When traveling to Urubamba, Peru, this rustic yet stylish retreat makes for an unforgettable stay in the Sacred Valley with friends or family.
Located in the heart of the Sacred Valley, Higuspucro is a home available for rent to tourists on their way to Machu Picchu or families and friends simply looking for some R&R. Completed in 2003, the two-story home was designed—and, in many parts, constructed—by Tere Grau. A painter, avid traveler, interior designer and art collector, Tere is a Peruvian renaissance woman and each of her interests is evident in this cozy home in Urubamba, Peru.
Location: Where in Peru is Urubamba?
The town of Urubamba is located in the Sacred Valley, in the southeastern section of Peru. For too long this area has been considered merely as a layover point before catching a bus ride to Ollantaytambo (30 minutes) and eventually the train to Machu Picchu (1 hour and 50 minutes). Next to the Urubamba River and below the snow capped Chicón mountain, the area thrives with indigenous flora and fauna, resulting in a storybook setting to the Higuspucro house.
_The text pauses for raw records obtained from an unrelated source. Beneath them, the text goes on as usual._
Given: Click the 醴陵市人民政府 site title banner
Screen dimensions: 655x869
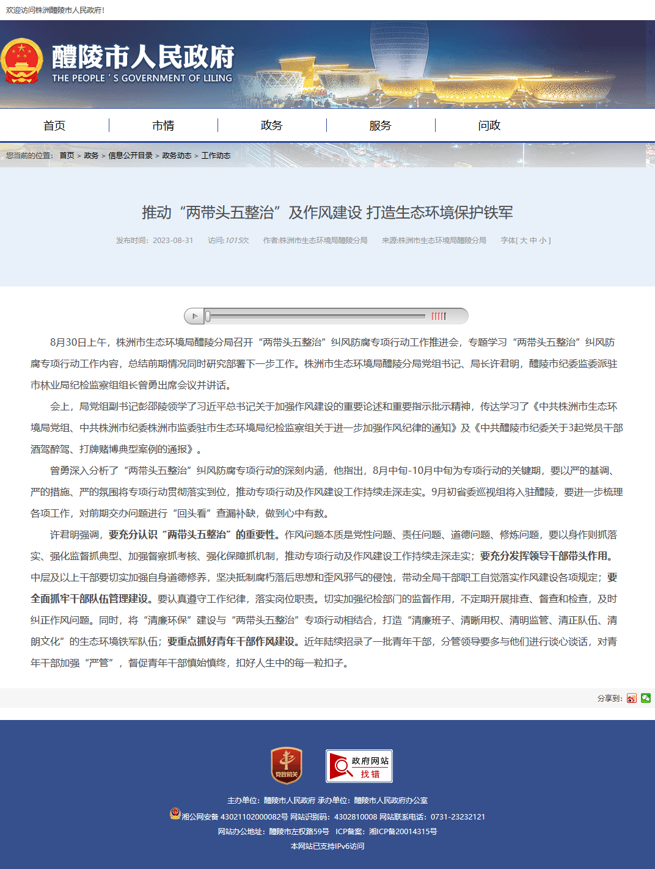Looking at the screenshot, I should pyautogui.click(x=142, y=62).
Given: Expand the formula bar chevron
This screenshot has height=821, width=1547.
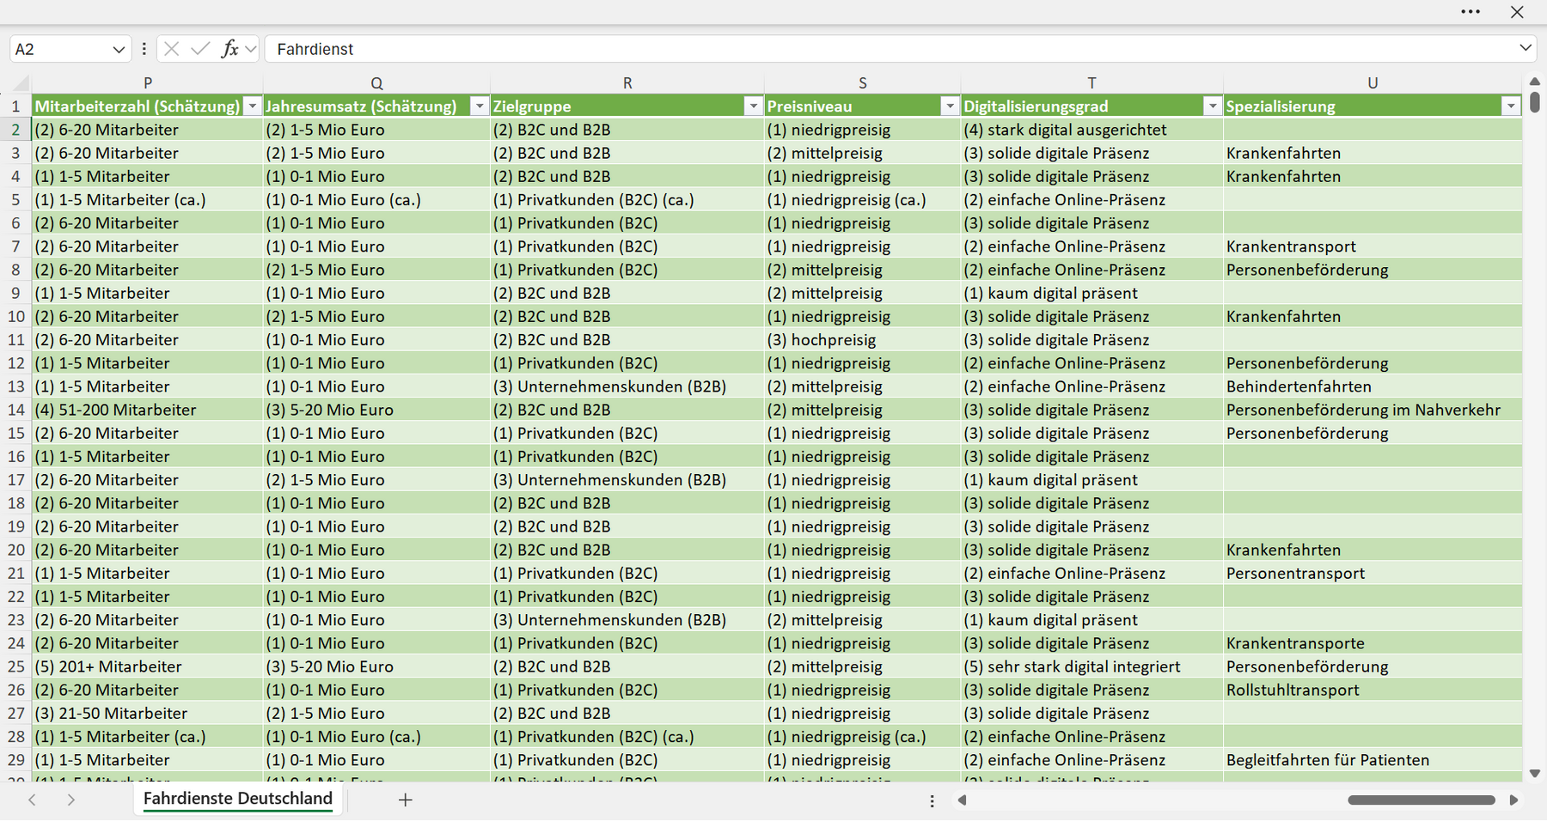Looking at the screenshot, I should (1526, 48).
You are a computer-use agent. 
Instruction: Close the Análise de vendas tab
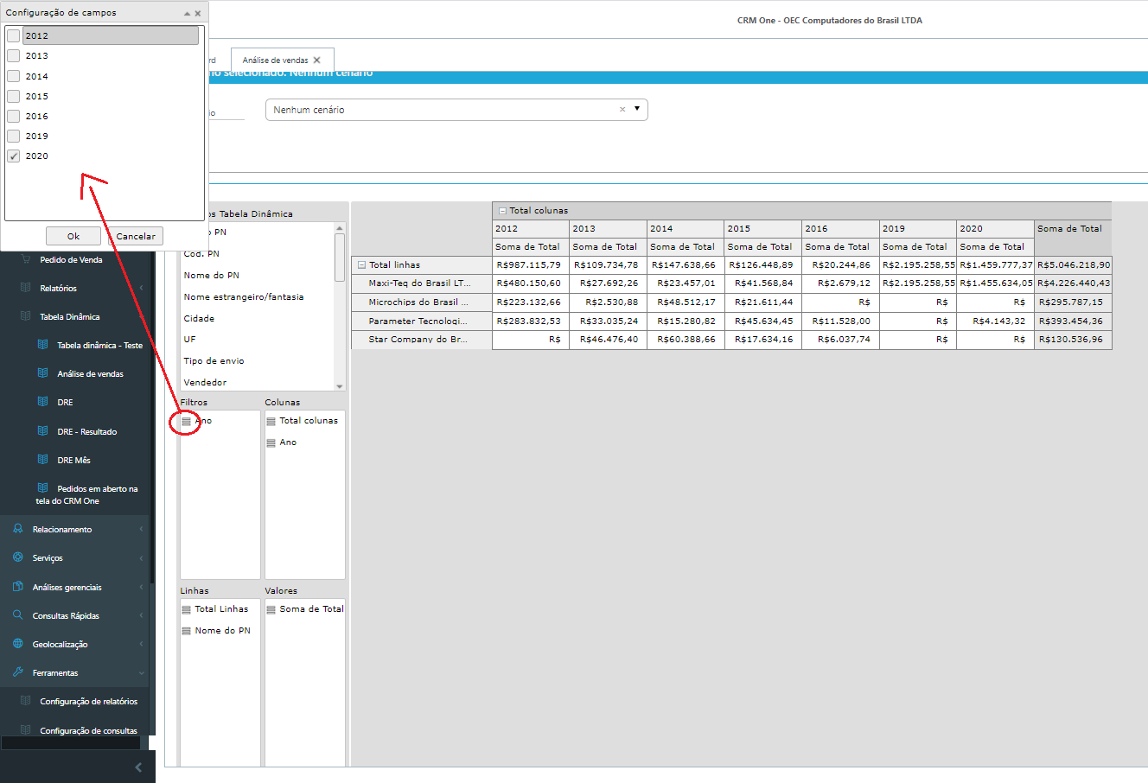click(x=317, y=60)
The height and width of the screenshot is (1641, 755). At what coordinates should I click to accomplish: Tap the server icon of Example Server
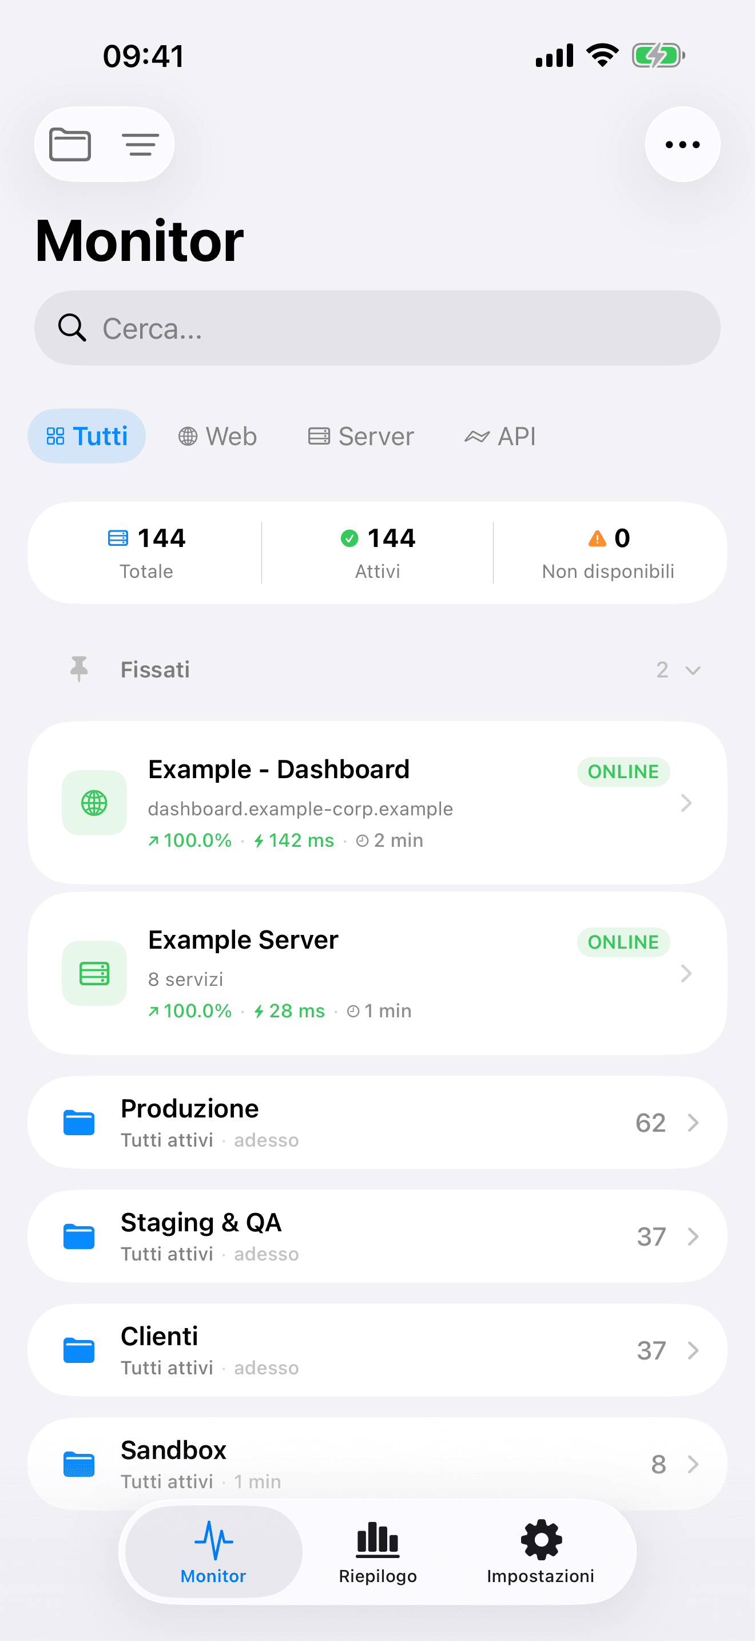coord(94,973)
Tucked in a secluded condominium containing just six other villas, Higuspucro is situated in the back and thus provides the utmost privacy from all the other adobe houses with eucalyptus support beams. Plenty of space divides each home, though the lush gardens in between add an extra barrier of peace and seclusion. Ever visible are the green mountain sides that characterize the Sacred Valley.
Upon opening the large, wooden entrance door, guests will be confronted with high ceilings, a spacious living room area complete with a fireplace and endearing window bench, an open kitchen with a large dining table, and an unperturbed peek of the lawn and patio space out back.
Set your bags down and the details, all of which are souvenirs from Tere’s worldly travels, will begin to come into focus: the textiles tastefully strewn, hung and laid out everywhere; the tapestries and ceramics from all regions of Peru; a collection of ceramic bulls (toritos de Pucará) keeping watch, and so much more.
The house comfortably sleeps five, making it ideal for families or small groups of friends. (Large groups may also rent the adjacent space, that sleeps four and has a private bathroom). On the first floor is the master bedroom with a queen size bed and an en suite bathroom. There’s a tub for soaking, and heavy curtains to completely block out the light for a restful night’s sleep. There is also a guest bathroom between the kitchen and master bedroom.
Upstairs is a loft with three twin beds, a bathroom (with picturesque views of the mountains), and a private balcony that looks upon the side garden and is accompanied by the soothing sounds of the creak below.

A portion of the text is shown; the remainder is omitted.